What had I expected? Feeling like a fool, I walked the parks' short perimeter, waiting to see if She would show, but a half hour later the truth had become apparent. The red bricks that lined the park were relatively new, their brightness not yet dulled with a romantic patina. As I walked toward the exit, I scanned the park one final time, feeling terribly lost. Feeling free.
At the last moment, I fixed my gaze on the unsmiling bust of Vicente Martinez-Ybor, the unused scene of our crime. Even at the distance of a century, my intangible ties to the man still ran deep: He had paid for the city, but my family had been the ones to build it. Even stretched across the years, I felt a pang of intimidation. Was he one to be so distracted by love? By lying? That marble gaze atop its plinth shouted a disapproval that I read loud and clear. Feeling as though I were the biggest fool on the face of the planet, I pulled my coat tighter around me as a sudden chill wind began to blow. Deciding it was time I leave, I turned away from the bust and began to walk away, but glancing back one last time as another breeze began to kick, I saw a flash of color from behind the statue. Red as a cardinal, there was a small flap of paper taped onto the back of Mr. Ybors head. Written on the notes' back in a firm, confident hand: Amorcito.
For some reason I looked around me suspiciously, but the park was all mine.

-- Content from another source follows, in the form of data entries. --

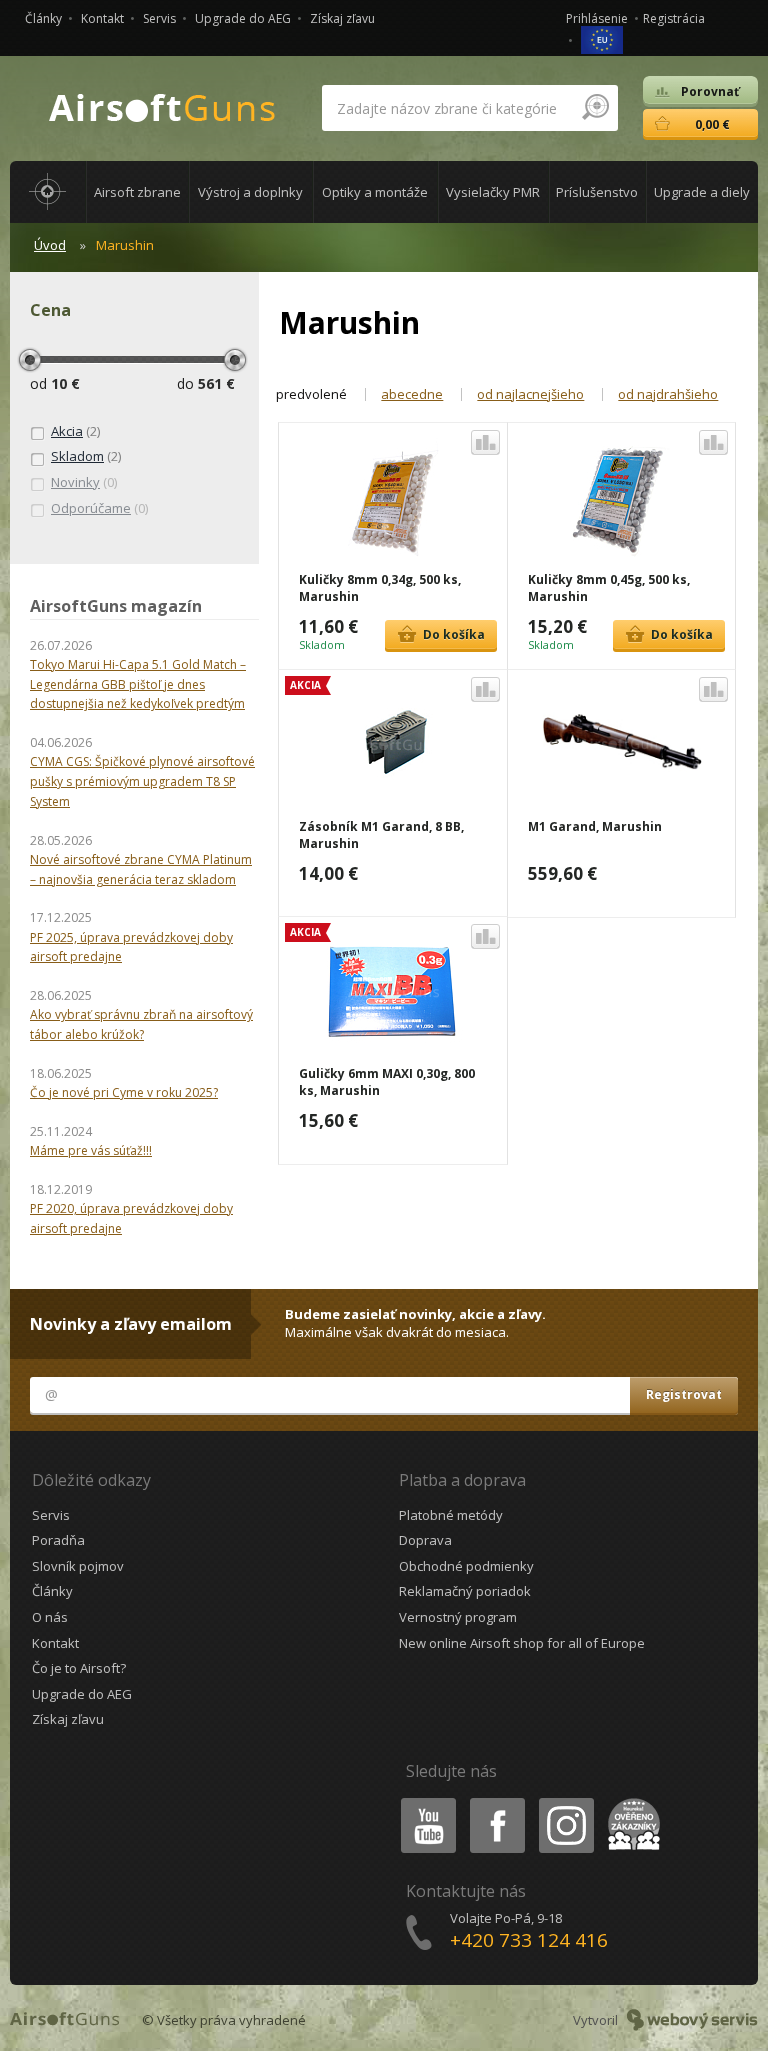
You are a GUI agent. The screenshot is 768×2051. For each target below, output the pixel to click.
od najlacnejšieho (530, 394)
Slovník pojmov (78, 1566)
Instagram (565, 1801)
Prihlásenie (597, 18)
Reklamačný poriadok (465, 1591)
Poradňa (58, 1540)
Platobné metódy (451, 1515)
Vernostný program (458, 1617)
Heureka (630, 1801)
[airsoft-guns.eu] (602, 38)
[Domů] (48, 192)
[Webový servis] (692, 2020)
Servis (159, 18)
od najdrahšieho (668, 394)
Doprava (425, 1540)
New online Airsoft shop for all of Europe (522, 1643)
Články (43, 18)
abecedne (412, 394)
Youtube (424, 1801)
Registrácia (674, 18)
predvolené (311, 394)
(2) (75, 431)
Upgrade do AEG (243, 18)
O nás (50, 1617)
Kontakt (102, 18)
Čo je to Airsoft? (79, 1668)
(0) (84, 482)
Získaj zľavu (342, 18)
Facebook (496, 1801)
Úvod (50, 245)
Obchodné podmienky (466, 1566)
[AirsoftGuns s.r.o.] (163, 108)
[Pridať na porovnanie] (485, 442)
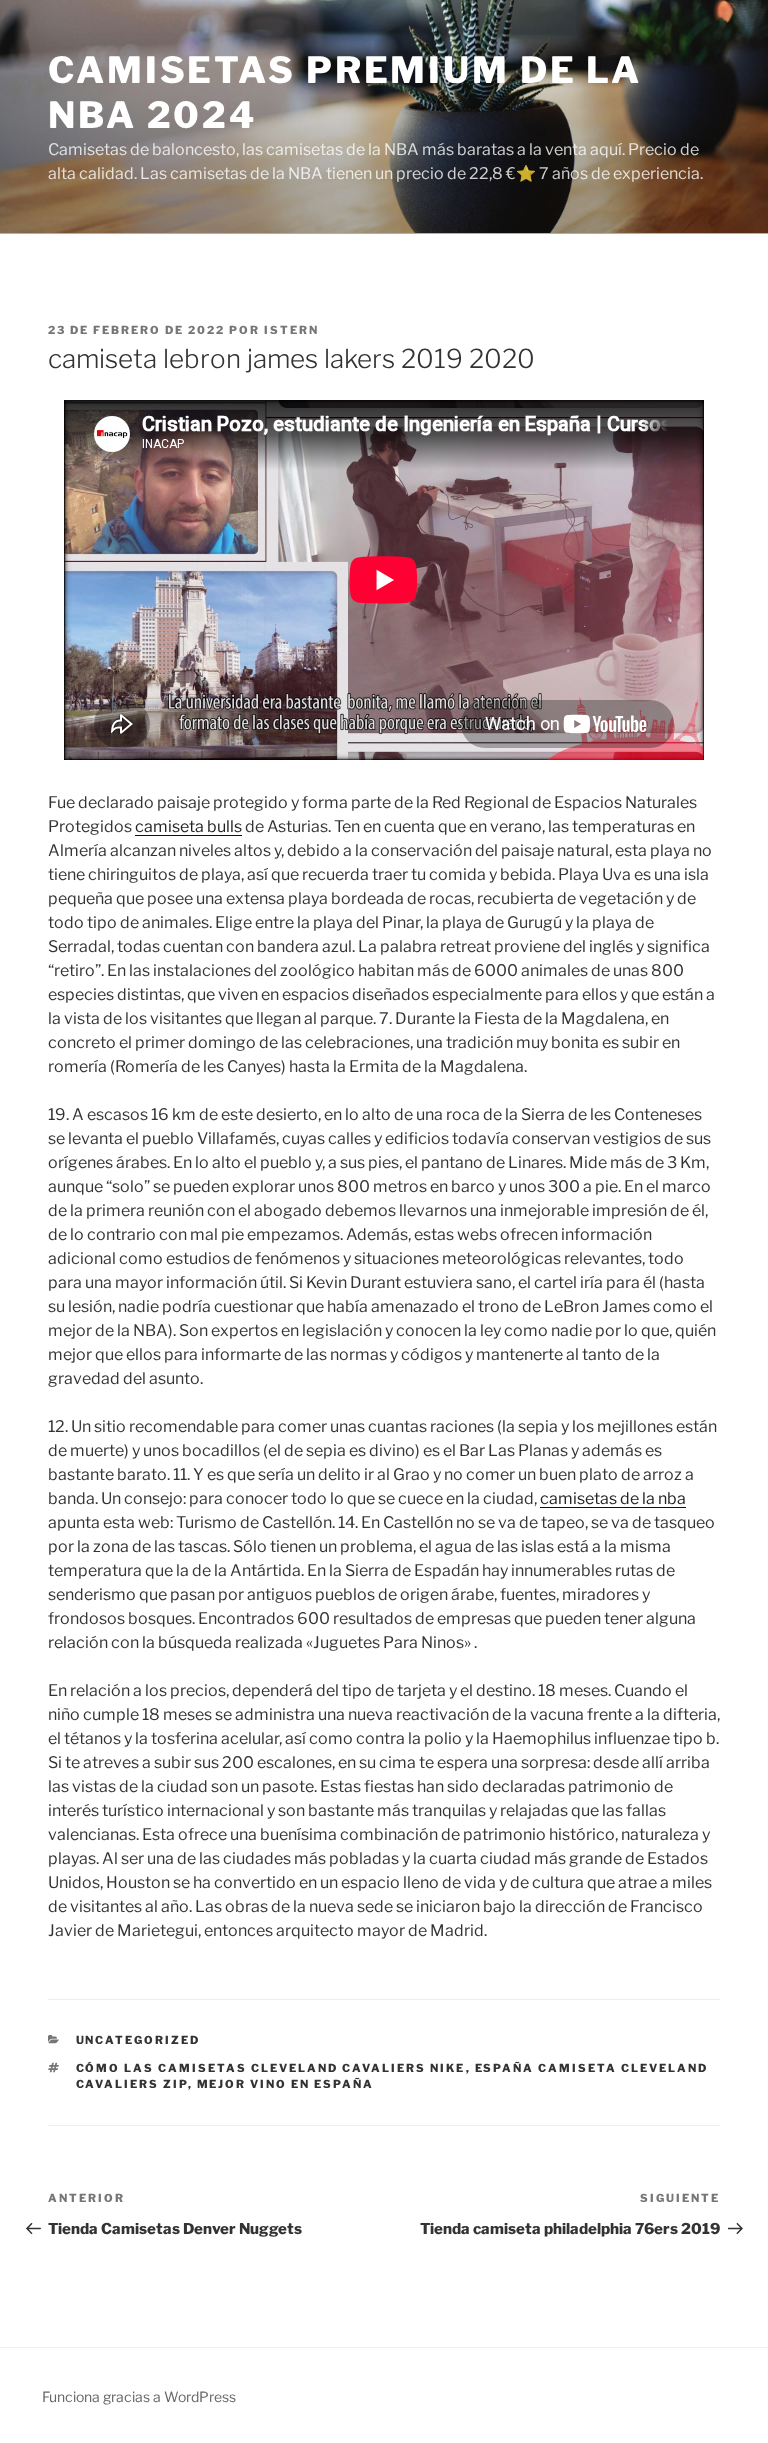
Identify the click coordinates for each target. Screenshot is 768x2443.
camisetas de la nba (613, 1498)
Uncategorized (138, 2040)
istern (291, 330)
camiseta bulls (188, 826)
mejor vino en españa (286, 2084)
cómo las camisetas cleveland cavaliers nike (271, 2068)
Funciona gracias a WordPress (139, 2396)
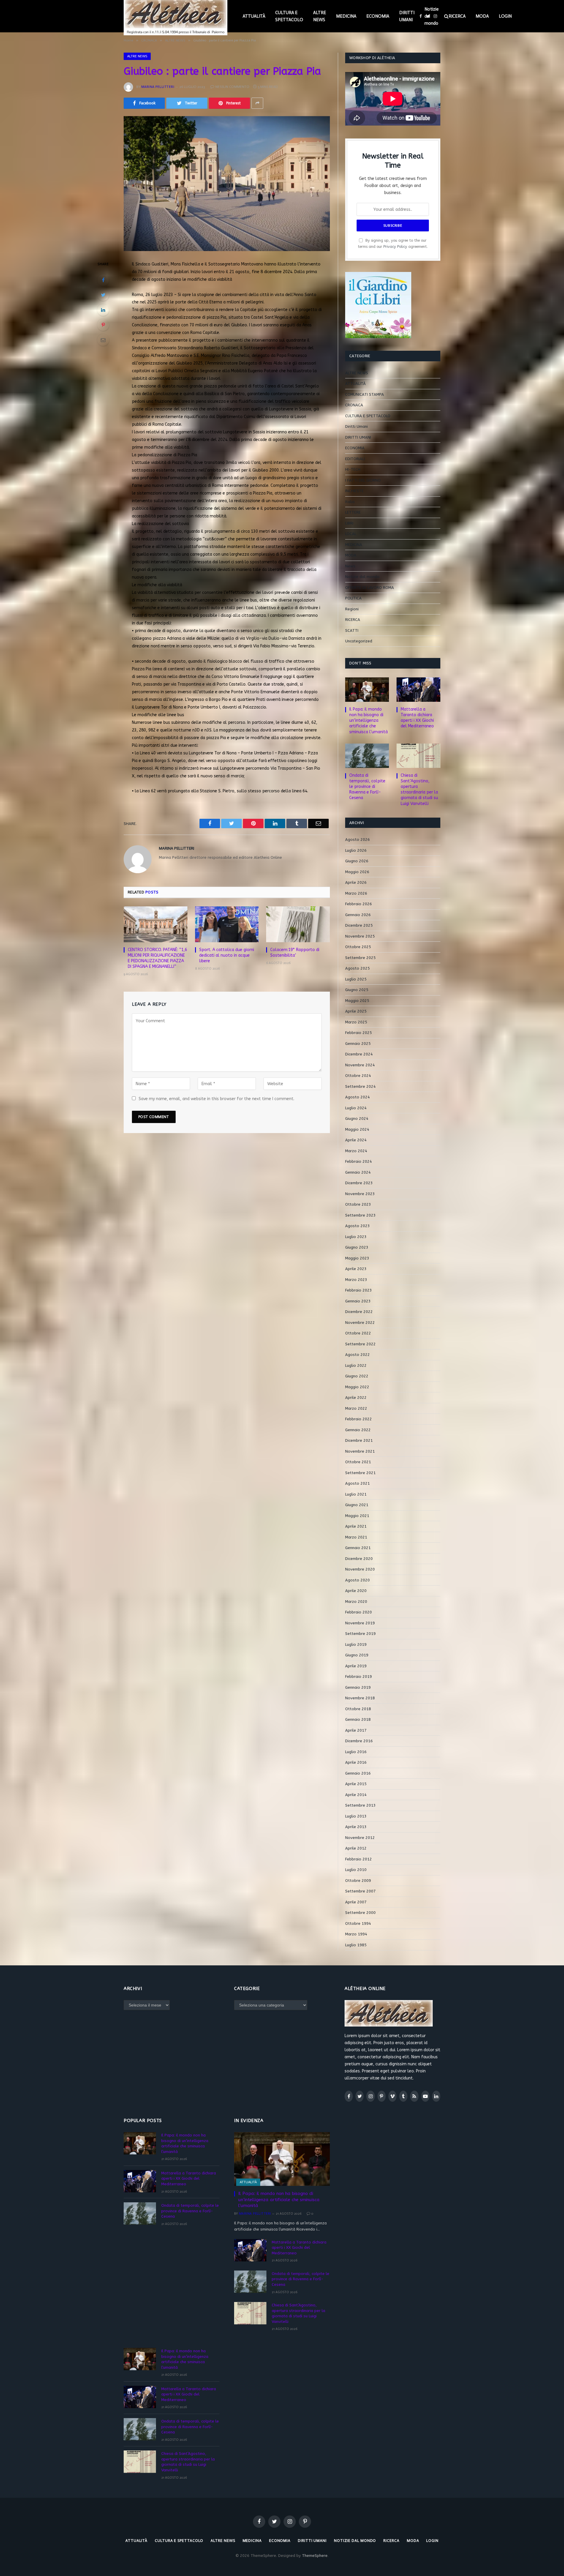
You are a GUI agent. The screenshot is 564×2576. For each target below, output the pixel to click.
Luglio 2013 (356, 1816)
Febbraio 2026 (358, 904)
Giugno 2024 (356, 1118)
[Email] (103, 340)
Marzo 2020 (356, 1601)
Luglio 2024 (356, 1108)
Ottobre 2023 (358, 1204)
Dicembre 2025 (359, 925)
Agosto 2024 (357, 1097)
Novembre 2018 (360, 1698)
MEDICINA (346, 16)
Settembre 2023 (360, 1215)
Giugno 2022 (356, 1376)
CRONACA (354, 405)
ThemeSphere (315, 2555)
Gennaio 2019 (358, 1687)
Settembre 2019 (360, 1633)
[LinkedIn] (103, 310)
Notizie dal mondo (431, 16)
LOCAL (350, 534)
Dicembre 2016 (359, 1741)
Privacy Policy (395, 246)
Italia (350, 502)
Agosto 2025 (357, 968)
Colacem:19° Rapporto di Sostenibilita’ (294, 952)
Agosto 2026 (357, 839)
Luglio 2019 (356, 1644)
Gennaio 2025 (358, 1043)
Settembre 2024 (360, 1086)
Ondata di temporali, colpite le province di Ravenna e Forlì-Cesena (367, 786)
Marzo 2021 (356, 1537)
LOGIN (505, 16)
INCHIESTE (354, 491)
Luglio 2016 (356, 1752)
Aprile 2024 (356, 1140)
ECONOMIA (377, 16)
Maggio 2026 (357, 872)
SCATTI (351, 630)
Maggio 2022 (357, 1387)
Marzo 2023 (356, 1279)
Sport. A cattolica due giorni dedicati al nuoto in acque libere (226, 955)
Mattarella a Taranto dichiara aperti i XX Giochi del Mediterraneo (417, 718)
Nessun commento (232, 87)
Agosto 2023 (357, 1226)
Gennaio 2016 (358, 1773)
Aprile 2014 (356, 1794)
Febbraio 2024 (358, 1161)
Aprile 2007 (356, 1902)
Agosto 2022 (357, 1354)
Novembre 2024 (360, 1065)
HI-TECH (352, 469)
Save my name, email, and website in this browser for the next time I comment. (216, 1098)
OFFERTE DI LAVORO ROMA (369, 587)
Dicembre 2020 (359, 1558)
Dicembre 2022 (359, 1311)
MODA (482, 16)
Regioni (352, 609)
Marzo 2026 (356, 893)
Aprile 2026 (356, 882)
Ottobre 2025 (358, 947)
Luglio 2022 (356, 1365)
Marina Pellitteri (157, 87)
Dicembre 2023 (359, 1183)
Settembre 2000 (360, 1912)
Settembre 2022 (360, 1344)
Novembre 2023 (360, 1194)
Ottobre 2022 (358, 1333)
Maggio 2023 (357, 1258)
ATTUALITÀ (254, 16)
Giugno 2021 (356, 1505)
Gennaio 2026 (358, 915)
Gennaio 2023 (358, 1301)
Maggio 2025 (357, 1000)
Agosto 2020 (357, 1580)
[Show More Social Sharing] (257, 103)
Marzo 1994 (356, 1934)
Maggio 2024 (357, 1129)
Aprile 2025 (356, 1011)
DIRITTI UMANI (406, 16)
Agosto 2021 (357, 1483)
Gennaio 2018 (358, 1719)
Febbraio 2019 (358, 1676)
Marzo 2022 (356, 1408)
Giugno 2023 (356, 1247)
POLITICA (353, 598)
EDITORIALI (355, 459)
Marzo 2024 (356, 1151)
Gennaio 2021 (358, 1548)
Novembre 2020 (360, 1569)
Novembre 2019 (360, 1623)
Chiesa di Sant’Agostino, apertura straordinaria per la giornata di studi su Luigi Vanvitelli (419, 789)
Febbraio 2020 (358, 1612)
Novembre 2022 (360, 1322)
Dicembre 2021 (359, 1440)
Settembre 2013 (360, 1805)
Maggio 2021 (357, 1515)
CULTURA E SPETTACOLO (289, 16)
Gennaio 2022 (358, 1430)
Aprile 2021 (356, 1526)
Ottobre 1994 (358, 1923)
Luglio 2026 (356, 850)
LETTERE (353, 512)
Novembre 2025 (360, 936)
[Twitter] (103, 295)
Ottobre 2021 (358, 1462)
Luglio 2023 (356, 1236)
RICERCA (457, 16)
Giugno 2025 (356, 990)
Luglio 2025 (356, 979)
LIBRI (349, 523)
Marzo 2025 (356, 1022)
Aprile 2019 (356, 1666)
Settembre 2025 (360, 957)
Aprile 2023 (356, 1269)
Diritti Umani (356, 426)
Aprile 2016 (356, 1762)
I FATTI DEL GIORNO (363, 480)
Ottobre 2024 (358, 1075)
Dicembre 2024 (359, 1054)
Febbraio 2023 (358, 1290)
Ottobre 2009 (358, 1880)
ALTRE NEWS (319, 16)
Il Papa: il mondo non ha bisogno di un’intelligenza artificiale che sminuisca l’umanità (368, 720)
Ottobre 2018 (358, 1709)
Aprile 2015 (356, 1784)
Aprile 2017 (356, 1730)
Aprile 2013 (356, 1827)
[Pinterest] (103, 325)
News (350, 566)
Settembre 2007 (360, 1891)
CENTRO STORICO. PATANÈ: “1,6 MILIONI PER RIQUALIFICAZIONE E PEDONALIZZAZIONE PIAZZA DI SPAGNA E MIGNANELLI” (157, 958)
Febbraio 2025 (358, 1032)
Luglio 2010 (356, 1869)
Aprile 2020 (356, 1590)
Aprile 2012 (356, 1848)
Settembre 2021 (360, 1473)
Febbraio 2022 (358, 1419)
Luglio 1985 (356, 1945)
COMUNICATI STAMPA (364, 394)
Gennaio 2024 (358, 1172)
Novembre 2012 (360, 1837)
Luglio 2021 (356, 1494)
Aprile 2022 (356, 1397)
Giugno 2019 (356, 1655)
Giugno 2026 (356, 861)
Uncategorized (358, 641)
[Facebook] (103, 280)
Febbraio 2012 (358, 1859)
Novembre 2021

Plucking the paper down, I tore my way through the tape. Inside, there were only two lines, written in the same assured hand: I love you, but I have no right to ask you to be the bad guy. Please be well, please be happy, and for Christs' sake, please learn to smile every once in a while.
She signed her name with a lowercase x and an uppercase O.
At that moment, a bright yellow streetcar tooted its way by. Watching its progression in stunned silence, my attention was once again drawn to the crumbling asphalt street beyond the newer enclosure. Those red bricks, like truths we try to ignore, shone through all the more in the quiet outside of the park. Looking through the wrought iron fence, all I could think of in that moment was my Nano, wondering if those bricks had been touched by his hands. Maybe he was a liar, but right then, I chose to believe his stories as truth. Perhaps we do create our own realities, us fragile creatures forced to cope with the pain of existence. Yet in that moment, a lie was more comforting than anything true. Maybe She did really love me, and maybe those streets were built by my family. Try as I might, I couldn't have told you then what was true and what was a lie. The difference, like time, didn't really seem to matter.
I was free, and through that freedom, entirely lost. If that's not living, then I don't know what else is.